■ **Excerpts from a dataset**
_ _ _

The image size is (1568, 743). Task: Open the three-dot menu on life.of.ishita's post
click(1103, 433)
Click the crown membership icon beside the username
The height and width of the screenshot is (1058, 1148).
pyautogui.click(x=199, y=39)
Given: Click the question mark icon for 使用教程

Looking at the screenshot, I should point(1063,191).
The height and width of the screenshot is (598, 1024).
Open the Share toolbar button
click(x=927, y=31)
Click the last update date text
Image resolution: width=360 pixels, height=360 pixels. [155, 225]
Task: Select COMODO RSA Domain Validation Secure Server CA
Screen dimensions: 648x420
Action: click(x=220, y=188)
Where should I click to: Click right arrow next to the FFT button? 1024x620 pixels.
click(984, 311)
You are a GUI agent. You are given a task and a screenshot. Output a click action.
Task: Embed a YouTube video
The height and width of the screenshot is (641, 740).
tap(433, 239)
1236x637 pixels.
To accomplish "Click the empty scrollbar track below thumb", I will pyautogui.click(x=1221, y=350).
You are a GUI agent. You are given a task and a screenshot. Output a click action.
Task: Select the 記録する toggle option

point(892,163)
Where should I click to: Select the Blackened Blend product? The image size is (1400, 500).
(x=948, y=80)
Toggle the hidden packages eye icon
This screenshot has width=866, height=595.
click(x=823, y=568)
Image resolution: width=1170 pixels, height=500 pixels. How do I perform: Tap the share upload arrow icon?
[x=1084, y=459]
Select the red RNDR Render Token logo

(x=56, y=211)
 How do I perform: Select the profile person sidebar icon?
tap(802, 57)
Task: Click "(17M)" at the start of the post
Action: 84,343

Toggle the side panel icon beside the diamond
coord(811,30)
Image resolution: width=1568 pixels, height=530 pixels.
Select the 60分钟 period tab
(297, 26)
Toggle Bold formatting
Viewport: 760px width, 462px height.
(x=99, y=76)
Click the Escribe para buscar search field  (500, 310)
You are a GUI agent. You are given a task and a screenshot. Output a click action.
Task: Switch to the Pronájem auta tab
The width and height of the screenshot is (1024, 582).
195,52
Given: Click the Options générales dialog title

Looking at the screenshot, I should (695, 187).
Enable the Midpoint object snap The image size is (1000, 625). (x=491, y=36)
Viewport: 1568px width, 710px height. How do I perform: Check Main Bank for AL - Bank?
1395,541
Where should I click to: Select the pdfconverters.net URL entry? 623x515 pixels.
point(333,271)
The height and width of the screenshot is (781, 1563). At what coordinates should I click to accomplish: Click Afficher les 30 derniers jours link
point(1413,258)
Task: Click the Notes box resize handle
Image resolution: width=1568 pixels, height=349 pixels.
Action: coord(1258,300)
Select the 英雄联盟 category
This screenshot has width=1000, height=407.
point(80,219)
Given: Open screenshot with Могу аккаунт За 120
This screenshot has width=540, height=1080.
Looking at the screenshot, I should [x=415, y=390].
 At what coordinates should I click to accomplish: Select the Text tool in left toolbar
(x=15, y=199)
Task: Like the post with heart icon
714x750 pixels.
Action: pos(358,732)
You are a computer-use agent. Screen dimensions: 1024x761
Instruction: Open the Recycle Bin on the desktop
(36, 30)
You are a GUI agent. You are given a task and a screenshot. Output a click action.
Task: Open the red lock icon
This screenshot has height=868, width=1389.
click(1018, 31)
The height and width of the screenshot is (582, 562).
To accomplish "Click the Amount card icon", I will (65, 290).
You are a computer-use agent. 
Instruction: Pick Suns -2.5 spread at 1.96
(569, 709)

_ _ _

■ **Exercise objective**
Copy exactly, please, the span of lines that begins at the line with "Task: Like the post with heart icon" and ends at the last line of the data, both included.

■ **Reply to the exercise**
Task: Like the post with heart icon
714x750 pixels.
Action: pos(358,732)
You are a computer-use agent. Screen dimensions: 1024x761
Instruction: Open the Recycle Bin on the desktop
(36, 30)
You are a GUI agent. You are given a task and a screenshot. Output a click action.
Task: Open the red lock icon
This screenshot has height=868, width=1389.
click(1018, 31)
The height and width of the screenshot is (582, 562).
To accomplish "Click the Amount card icon", I will (65, 290).
You are a computer-use agent. 
Instruction: Pick Suns -2.5 spread at 1.96
(569, 709)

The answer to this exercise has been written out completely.